Day 23 → Something you wish you had done in your life.
Day 24 → Make a playlist to someone, and explain why you chose all the songs. (Just post the titles and artists and letter)
Day 25 → The reason you believe you’re still alive today.
Day 26 → Have you ever thought about giving up on life? If so, when and why?
Day 27 → What’s the best thing going for you right now?
Day 28 → What if you were pregnant or got someone pregnant, what would you do?
Day 29 → Something you hope to change about yourself. And why.
Day 30 → A letter to yourself, tell yourself EVERYTHING you love about yourself


WOW! This looks intimidating. (Gulp) 30 days of Truth huh.....well here goes

DAY 1 - Something I hate about myself
Oh man do you have all day? Why are we so hard on our selves. I can think of a MILLION things i hate about myself.......well maybe not a million I'm not that self adsorbed. At least i try not to be. If i had to pick just one thing I Hate about myself ABOVE all else........I would have to say I hate how much I'm like my DAD in some ways. Looks it's not all bad. My dad is great....I've picked up some really great stuff from him. My ability to picture things in my head and turn them into something. I visualized our Pacman costumes last year and then constructed them out of cardboard, plastic and paper. And the ROCKED! I have A GREAT sense of direction. But I've got a few bad traits from my Dad. I'm very SHORT tempered. I don't have patients for some people. I understand things quickly so when someone else doesn't seem "to get it" I get very frustrated with them.
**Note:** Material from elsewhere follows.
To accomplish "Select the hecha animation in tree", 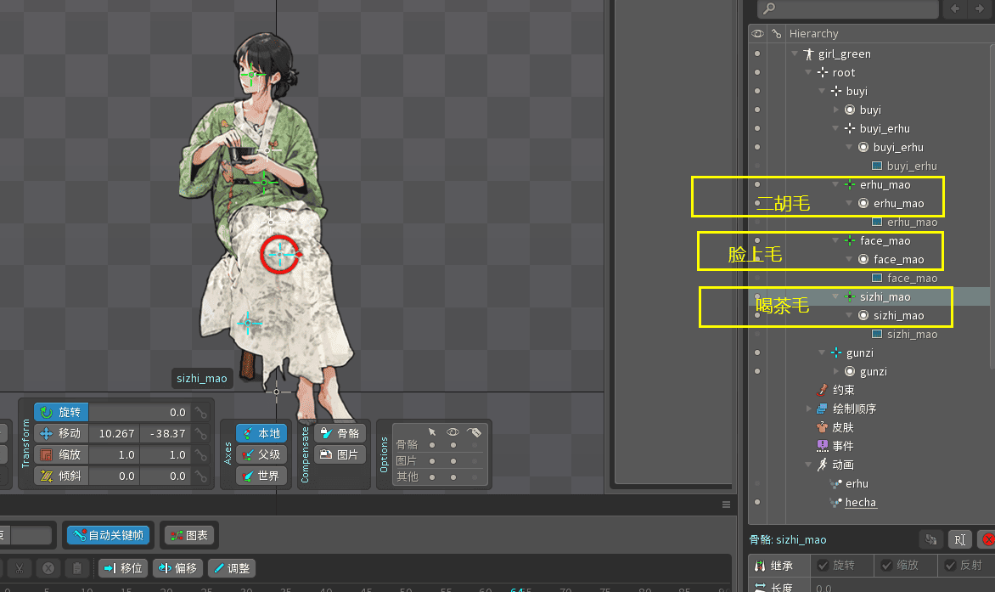I will pos(860,502).
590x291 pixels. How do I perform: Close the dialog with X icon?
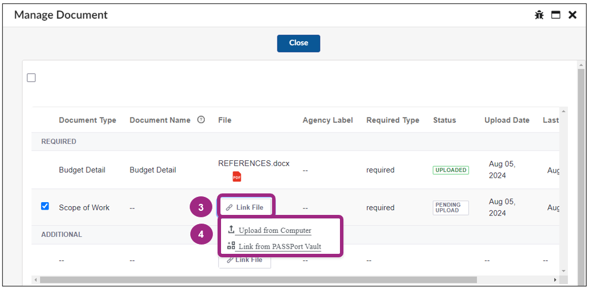(573, 15)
I wish I wasn't so short tempered because I feel bad after I fly off the handle about something so stupid.................I usually chalk it up to PMS. :)

Sunday, August 15, 2010

And she's off...............

So Big Brother bought my nephew a a motor bike. Sad story actually. No he didn't get hurt, or anything crazy like that. He can't grip the breaks on the handle bars......so he can't ride it. His hands are to small. I feel bad for him. But..........................


At least I can grip the breaks! ZOOM ZOOM!

Sunday, August 1, 2010

I've got CRABS!

The one bar near us, Tailgaters, does $1 a hard shell crab days on their deck....Monday, Tuesday, Wednesday.......almost EVERYDAY! And come on! $1 a crab. $1 of hard shell yummy GREATNESS! SIGN ME UP! So preggers, and Julie and i went last week. It was nice, since we haven't logged much girl time" what with preggers going back to school and raising her 15 month old, Julie with her busy life at the family business and her dogs, and then there's me...............ME who is notorious for NOT having ANYTHING to occupied my time.......I've been busy. With my new BOYFRIEND. Yeah he's my boyfriend....it's official. We had the "talk" which I wasn't sure how it was supposed to go since the last time i had the "talk" it involved a note and the words "Do you want to be my boyfriend....circle YES or NO." So i did my best......and by best I mean tried to not act like an idiot. I only cracked one joke about "so now you have to give me your letter man jacket so i can wear it to lunch" oh yeah and this one....so i guess it was 2 jokes..."Does this mean i get to wear your class ring on a chain around my neck". See i didn't do to BAD.Anyways...back to my crab story. So the 3 of us went and had crabs Tuesday night....and they were tasty. BUT, they came with a whole BUNCH of rules. Please refer to the picture for details.


WOW. That's a lot of things to keep straight. But we did ok. No one kicked us out or anything at least.